Climate change is making us angrier online. A lot angrier.
Hateful comments spike on social media when temperatures rise above 30 degrees Celsius (86 Fahrenheit), researchers at the Potsdam Institute for Climate Impact Research have found.
“It’s an indicator of how well people can adapt to high temperatures,” said Annika Stechemesser, lead author of the study published in The Lancet Planetary Health earlier this month.
“If temperatures go too hot or too cold, we found that there’s an increase in online hate speech, no matter the socioeconomic differences, religion or political beliefs.”
Global warming of about 1.1°C on average since pre-industrial times has unleashed all sorts of extreme weather events across the world. This summer, drought and a string of heat waves hit Europe, China and the U.S. For humans, heat is associated with psychiatric hospitalizations, increased rates of suicide and more domestic violence, according to research.
And aggressive behavior online has been linked to violence offline too. Incensed posts have led to more violence toward minorities, including mass shootings, lynchings and ethnic cleansing, according to the Council on Foreign Relations, a New York-based think tank.
Stechemesser and other researchers analyzed a sample of 4 billion tweets between 2014 and 2020 from users based in the U.S.
They used artificial intelligence to identify about 75 million hate messages in English, using the United Nations’ definition of online hate, which includes racial discrimination, misogyny and homophobia. They then analyzed how the number of tweets changed when local temperatures increased or decreased.
The researchers found that online hate speech increased as daily maximum temperatures rose above 21°C (70F) — a “feel good” point. Hate messages went up as much as 22% on hot days, compared with the average online hate during times of mild weather.
Across all climate zones and socioeconomic groups in the U.S., online tensions intensified even more significantly when temperatures exceeded 30ºC. Researchers observed that online hate speech increased by as much as 24% — from the feel good point — when temperatures reached 42ºC to 45ºC in U.S. regions with hot and dry climates such as parts of Texas, Arizona, New
Mexico and California. Last year, a study by the same researchers focusing on Europe reached similar conclusions.
“When discussing climate change, it’s a point to remember that we feel the effects everywhere, not just in places with big disasters,” Stechemesser said.
“There are places where the social consequences of heat have been not discussed very thoroughly, especially around how we can live together as a society and deal with our well-being in the future.”
Researchers analyzed the tweets as a whole and did not look into specific incidents. That means there’s no way to know if the weather made online tensions worse following the murder of George Floyd in May 2020, for instance, or in the lead up to the attack on the U.S. Capitol in January 2021. Still, some conclusions can be reached ahead of the US mid-terms on Nov. 8.

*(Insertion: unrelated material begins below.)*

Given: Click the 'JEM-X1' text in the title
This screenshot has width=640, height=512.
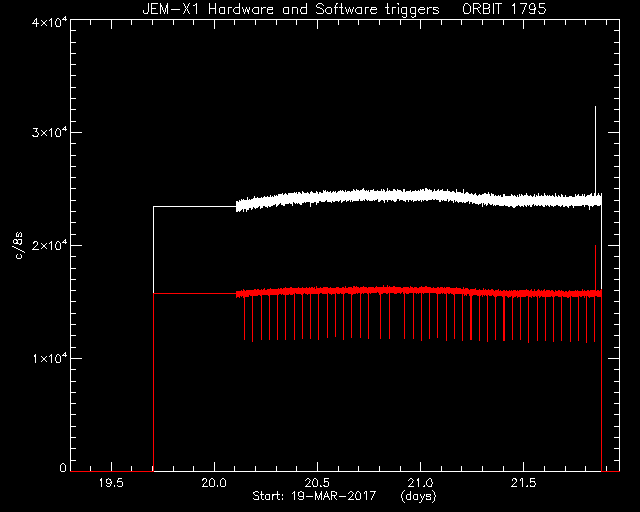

“Our results show that if September is particularly hot, we can expect to see more hate on Twitter,” said Stechemesser. “But the research doesn’t really show what kind of hate it is or on what topics — we don’t know yet whether the hate we observe is tied to political issues.”
The direct relation between heat and online hate has also been documented in China, where researchers analyzed over 400 million tweets from a sample of 43 million users posting on the country’s largest microblog platform — Sina Weibo. They concluded that days with temperatures above 35°C, rain, higher wind speed, overcast skies and air pollution all make people grumpier online.
“Of course people can to an extent decide consciously whether they want to be nice or not, but we still find you’ll have more hateful behavior if you find yourself a certain temperature range,” Stechemesser said. “The first thing to do is limit global warming, that’s the most obvious approach to solving this.”